Malumunuz, Thomas Barrack Ankara’ya 5 Mayıs 2025 tarihinde ‘ABD’nin Türkiye Büyükelçisi’ olarak ayak bastı, hatta ABD Senatosu’ndan görev onayını da bu sıfat için aldı. Ancak Ankara’ya gelişinden sadece iki hafta sonra öğrendik ki yolda görev alanı genişlemiş ve yakın dostu ABD Başkanı Donald Trump’ın Suriye Özel Temsilciği şapkasını da takıvermişti. Zaten o gün bugündür mesaisinin büyük bölümünü Ankara’dan ziyade Riyad, Şam ve Beyrut’ta yaptı. Geçen haftayı da Paris’te Esad sonrası Suriye’nin iki başat aktörü olan HTŞ ile YPG’nin arasını bulmaya çalışarak geçirdi. Zira HTŞ öncülüğünde kurulan Geçici Şam Yönetimi’nin tüm Suriye’yi barış içinde yönetme iddiası bahar aylarındaki Alevi katliamlarının ardından son haftalarda Süveyda’da Dürzileri hedef alan operasyonlarla birlikte epey sakatlandı. Batı bloğu şu aşamada Aralık 2024’ten beri yatırım yaptığı ve kendince bir noktaya getirdiği Ahmed El Şara liderliğindeki geçici hükümeti gözden çıkarma niyetinde olmadığı için ‘yarı tehdit yarı teşvik’ diplomasisiyle durumu kontrol altına almaya çalışıyor.

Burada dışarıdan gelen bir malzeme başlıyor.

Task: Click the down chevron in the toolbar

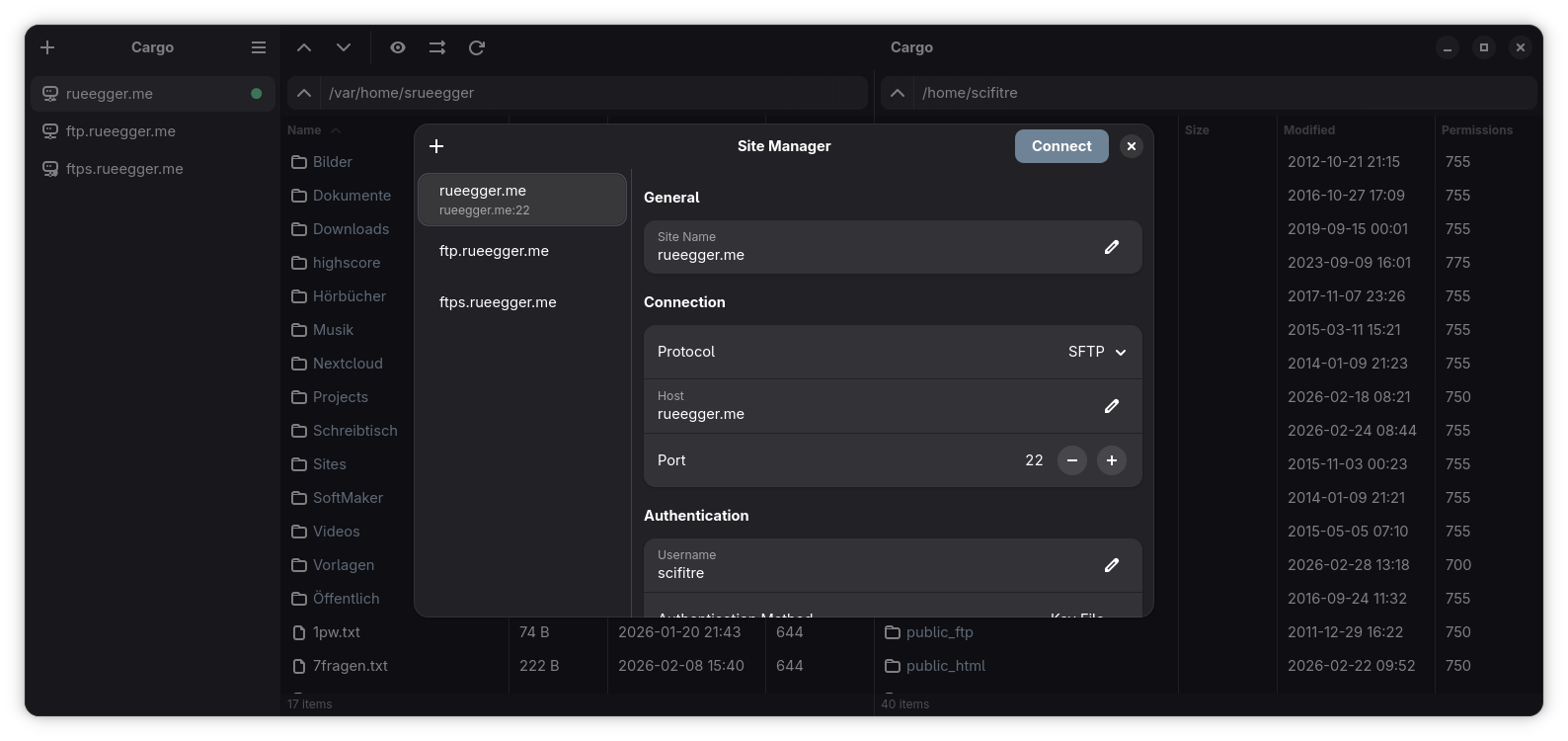Action: tap(344, 47)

Yol arkadaşı, fikirdaşı ve bir süredir patronu olan Donald Trump gibi Thomas Barrack da aslen bir iş insanı olduğu için diplomatik pazarlıkların kalbine ticari çıkarları ve ortaklıkları yerleştirmeyi iyi biliyor. Barrack 1 Ağustos’ta X hesabından yaptığı paylaşımla bakın kaç tuşa aynı anda basıverdi:
“Suriye için hayati önem taşıyan doğal gaz girişimine tam finansman desteği sağlayan Katar'a içten teşekkürlerimi sunarım. 2 Ağustos itibarıyla Azerbaycan'da tedarik edilip Türkiye üzerinden dağıtılacak olan doğal gaz, 5 milyon eve 800 MV enerji sağlayacak. Katar ortaklık ve dostlukta liderliğini dikkat çekici bir şekilde gösterdi.”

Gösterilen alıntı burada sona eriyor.